Montréal
06:00 26 janvier 2016 | mise à jour le: 26 janvier 2016 à 06:00 temps de lecture: 4 minutes

Monter dans le bus par la porte de son choix

Monter dans le bus par la porte de son choix
Photo: Archives Métro

Comme cela se fait à Vancouver, Toronto et San Francisco, la Société de transport de Montréal (STM) veut permettre à ses usagers d’embarquer par les portes arrière de ses bus. Elle tentera l’expérience le printemps prochain sur une de ses lignes. Zoom sur une mesure préférentielle qui peut accélérer le service.

Vraiment plus vite?
L’embarquement par toutes les portes permet avant tout de réduire le temps d’arrêt des bus et, du même coup, d’accélérer le temps de leur course. Une étude de l’Université McGill, réalisée en 2014, rapporte que les bus sont arrêtés de 9 % à 26 % du temps durant leur trajet. Si les usagers peuvent embarquer par toutes les portes, ce temps d’arrêt pourrait diminuer jusqu’à 13 %, en plus de mieux répartir la clientèle dans les bus. La Ville de Toronto a décidé en décembre dernier de permettre à ses usagers de monter dans ses tramways par les portes arrière puisqu’elle avait constaté grâce à un projet pilote qu’elle pouvait réduire de 7 % leur temps d’arrêt. San Francisco a de son côté amélioré la vitesse de ses bus, qui est passée de 13,5 à 13,8 km/h.

Comment payer?
La STM a prévu permettre seulement aux usagers qui détiennent une carte Opus d’embarquer par la porte arrière, a rapporté son directeur général, Luc Tremblay, en décembre dernier. Leur titre ne sera pas validé puisque, dans le cadre du projet pilote qui durera quelques mois, le système de perception sera basé sur l’honneur. OC Transpo, qui est responsable du réseau de transport en commun à Ottawa, permet depuis les années 1980 l’embarquement par toutes les portes des bus de grande capacité. Quand ils y embarquent, les usagers doivent valider leur titre de transport sur l’unité de contrôle Presto. Transport 2000, qui est en faveur de l’embarquement par toutes les portes des bus, croit que l’entrée des usagers doit être contrôlée afin que les données d’achalandage soient justes et que le taux de fraude soit maintenu à un bas niveau.

Qui contrôle?
Puisque les usagers qui embarquent à l’arrière sont loin des yeux des chauffeurs, des agents de surveillance ont été embauchés, notamment à Ottawa, Toronto et Vancouver, pour s’assurer que tous les usagers d’un même bus ont bel et bien payé leur passage, sinon des amendes oscillant entre quelques dizaines et quelques centaines de dollars sont imposées. La STM procédera de même dans son projet pilote.

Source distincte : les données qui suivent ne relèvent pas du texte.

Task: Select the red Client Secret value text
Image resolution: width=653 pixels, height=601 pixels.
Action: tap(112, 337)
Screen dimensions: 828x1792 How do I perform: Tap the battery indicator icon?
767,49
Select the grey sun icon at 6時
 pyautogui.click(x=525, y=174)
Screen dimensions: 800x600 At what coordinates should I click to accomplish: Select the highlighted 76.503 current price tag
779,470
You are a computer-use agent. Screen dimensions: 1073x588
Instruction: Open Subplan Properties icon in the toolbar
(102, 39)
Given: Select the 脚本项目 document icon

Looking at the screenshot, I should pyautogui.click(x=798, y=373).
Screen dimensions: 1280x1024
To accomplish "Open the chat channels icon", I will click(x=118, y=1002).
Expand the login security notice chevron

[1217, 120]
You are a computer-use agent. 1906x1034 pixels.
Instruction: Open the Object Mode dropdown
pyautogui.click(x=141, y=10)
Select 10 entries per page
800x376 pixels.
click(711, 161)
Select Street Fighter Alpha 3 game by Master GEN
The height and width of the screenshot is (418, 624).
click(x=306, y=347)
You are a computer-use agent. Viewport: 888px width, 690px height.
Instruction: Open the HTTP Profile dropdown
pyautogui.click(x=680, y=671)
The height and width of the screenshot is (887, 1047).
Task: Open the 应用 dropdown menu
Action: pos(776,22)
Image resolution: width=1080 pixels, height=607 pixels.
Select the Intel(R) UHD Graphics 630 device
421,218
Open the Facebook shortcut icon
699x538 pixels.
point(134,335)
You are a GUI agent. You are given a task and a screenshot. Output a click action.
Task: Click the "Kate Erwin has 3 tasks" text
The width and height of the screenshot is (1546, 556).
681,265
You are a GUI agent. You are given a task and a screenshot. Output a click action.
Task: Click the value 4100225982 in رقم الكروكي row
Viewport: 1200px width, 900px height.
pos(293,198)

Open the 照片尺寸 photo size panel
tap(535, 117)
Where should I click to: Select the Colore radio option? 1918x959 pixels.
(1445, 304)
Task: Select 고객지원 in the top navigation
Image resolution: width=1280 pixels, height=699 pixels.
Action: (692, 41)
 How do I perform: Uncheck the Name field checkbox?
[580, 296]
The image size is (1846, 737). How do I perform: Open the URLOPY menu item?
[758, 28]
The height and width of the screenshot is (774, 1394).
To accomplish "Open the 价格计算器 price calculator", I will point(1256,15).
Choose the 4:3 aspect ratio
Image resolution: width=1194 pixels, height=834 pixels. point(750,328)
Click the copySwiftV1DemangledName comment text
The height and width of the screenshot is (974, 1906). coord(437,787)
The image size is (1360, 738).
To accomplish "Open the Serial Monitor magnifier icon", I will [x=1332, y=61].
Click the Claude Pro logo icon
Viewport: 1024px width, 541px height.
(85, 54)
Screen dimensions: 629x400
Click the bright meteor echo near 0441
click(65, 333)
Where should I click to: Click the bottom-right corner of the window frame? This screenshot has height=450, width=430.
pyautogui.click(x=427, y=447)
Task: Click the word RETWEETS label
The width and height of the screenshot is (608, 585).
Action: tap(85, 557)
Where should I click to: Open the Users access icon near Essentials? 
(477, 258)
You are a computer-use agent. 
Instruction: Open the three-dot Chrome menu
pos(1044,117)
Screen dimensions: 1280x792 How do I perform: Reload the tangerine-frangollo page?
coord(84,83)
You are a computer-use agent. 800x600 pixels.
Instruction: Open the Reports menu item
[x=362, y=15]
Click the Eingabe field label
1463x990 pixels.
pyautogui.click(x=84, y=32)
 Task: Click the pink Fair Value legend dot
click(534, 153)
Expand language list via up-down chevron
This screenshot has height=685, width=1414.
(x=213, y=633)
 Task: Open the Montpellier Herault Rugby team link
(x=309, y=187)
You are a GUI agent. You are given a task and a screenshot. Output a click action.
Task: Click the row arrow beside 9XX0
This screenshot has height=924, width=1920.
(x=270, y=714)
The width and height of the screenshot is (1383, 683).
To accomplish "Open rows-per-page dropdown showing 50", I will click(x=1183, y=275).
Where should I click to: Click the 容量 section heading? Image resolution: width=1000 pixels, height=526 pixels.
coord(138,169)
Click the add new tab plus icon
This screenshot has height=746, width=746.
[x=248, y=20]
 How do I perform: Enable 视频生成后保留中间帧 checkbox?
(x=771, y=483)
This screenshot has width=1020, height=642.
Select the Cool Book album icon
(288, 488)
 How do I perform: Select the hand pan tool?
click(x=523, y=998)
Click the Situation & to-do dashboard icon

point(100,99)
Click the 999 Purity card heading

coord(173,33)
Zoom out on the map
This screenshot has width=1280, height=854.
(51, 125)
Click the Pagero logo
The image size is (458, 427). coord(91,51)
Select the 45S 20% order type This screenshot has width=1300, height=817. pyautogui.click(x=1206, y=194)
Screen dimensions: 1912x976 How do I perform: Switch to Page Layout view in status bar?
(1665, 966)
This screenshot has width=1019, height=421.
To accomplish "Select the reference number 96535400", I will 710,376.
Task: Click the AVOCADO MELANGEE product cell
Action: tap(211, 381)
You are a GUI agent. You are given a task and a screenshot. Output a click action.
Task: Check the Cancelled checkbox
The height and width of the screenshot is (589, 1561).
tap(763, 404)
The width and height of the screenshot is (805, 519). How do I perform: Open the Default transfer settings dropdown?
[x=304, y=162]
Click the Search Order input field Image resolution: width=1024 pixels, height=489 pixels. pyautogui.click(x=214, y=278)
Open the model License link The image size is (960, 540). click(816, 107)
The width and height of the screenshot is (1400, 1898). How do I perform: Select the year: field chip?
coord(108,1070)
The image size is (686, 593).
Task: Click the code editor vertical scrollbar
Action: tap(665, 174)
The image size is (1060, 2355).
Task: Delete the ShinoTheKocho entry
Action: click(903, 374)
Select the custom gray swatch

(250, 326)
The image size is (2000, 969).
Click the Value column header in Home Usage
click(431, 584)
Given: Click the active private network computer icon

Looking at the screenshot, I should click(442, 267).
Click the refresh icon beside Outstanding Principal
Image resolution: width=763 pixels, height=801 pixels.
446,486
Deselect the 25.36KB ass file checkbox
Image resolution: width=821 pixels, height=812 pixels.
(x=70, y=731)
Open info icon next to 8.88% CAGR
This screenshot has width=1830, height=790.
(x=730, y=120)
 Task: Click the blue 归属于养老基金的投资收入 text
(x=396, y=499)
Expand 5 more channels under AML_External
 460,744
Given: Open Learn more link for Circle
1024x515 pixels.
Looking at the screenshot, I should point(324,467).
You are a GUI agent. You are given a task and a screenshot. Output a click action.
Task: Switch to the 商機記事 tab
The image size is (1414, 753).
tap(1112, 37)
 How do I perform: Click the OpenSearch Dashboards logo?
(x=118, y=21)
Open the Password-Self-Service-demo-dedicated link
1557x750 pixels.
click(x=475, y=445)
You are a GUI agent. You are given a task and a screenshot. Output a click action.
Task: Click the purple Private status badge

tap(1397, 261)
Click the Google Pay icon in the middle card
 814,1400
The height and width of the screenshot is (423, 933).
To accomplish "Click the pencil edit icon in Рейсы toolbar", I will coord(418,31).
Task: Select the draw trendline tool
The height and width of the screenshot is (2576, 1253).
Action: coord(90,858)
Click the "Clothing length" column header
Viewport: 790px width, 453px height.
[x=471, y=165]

Les chercheurs de l’Université McGill, Colin Stewart et Ahmed El-Geneidy, mentionnent dans leur étude que les sociétés de transport doivent déterminer l’ampleur des pertes qu’elles sont prêtes à accepter avec l’implantation de l’embarquement à toutes les portes. Ils précisent aussi que les frais engendrés par le «all door boarding» seront compensés par les économies réalisées au chapitre des coûts d’opération.

Et à Montréal?
Plusieurs modalités du projet pilote qui permettra aux Montréalais de monter dans les bus par les portes arrière font toujours l’objet de réflexion à la STM. Métro a malgré tout pu apprendre que la ligne 121 Sauvé/Côte-Vertu est envisagée en raison de la fréquence de passage élevée des bus et
de son achalandage de 40 000 usagers par jours. Cette ligne a été mentionnée par les chercheurs de l’Université McGill, qui pensent que l’embarquement par les portes arrière des bus doit être permis sur les lignes très achalandées qui comportent plusieurs arrêts. L’AMT réfléchit aussi à cette possibilité. Elle n’a pas de projet précis en ce sens, mis à part le SRB Pie-IX. «La perception des titres se fera dans les stations, donc avant l’embarquement, ce qui permettra aux clients d’embarquer dans les autobus articulés par les trois portes», a indiqué la porte-parole de l’AMT, Fanie Clément Saint-Pierre.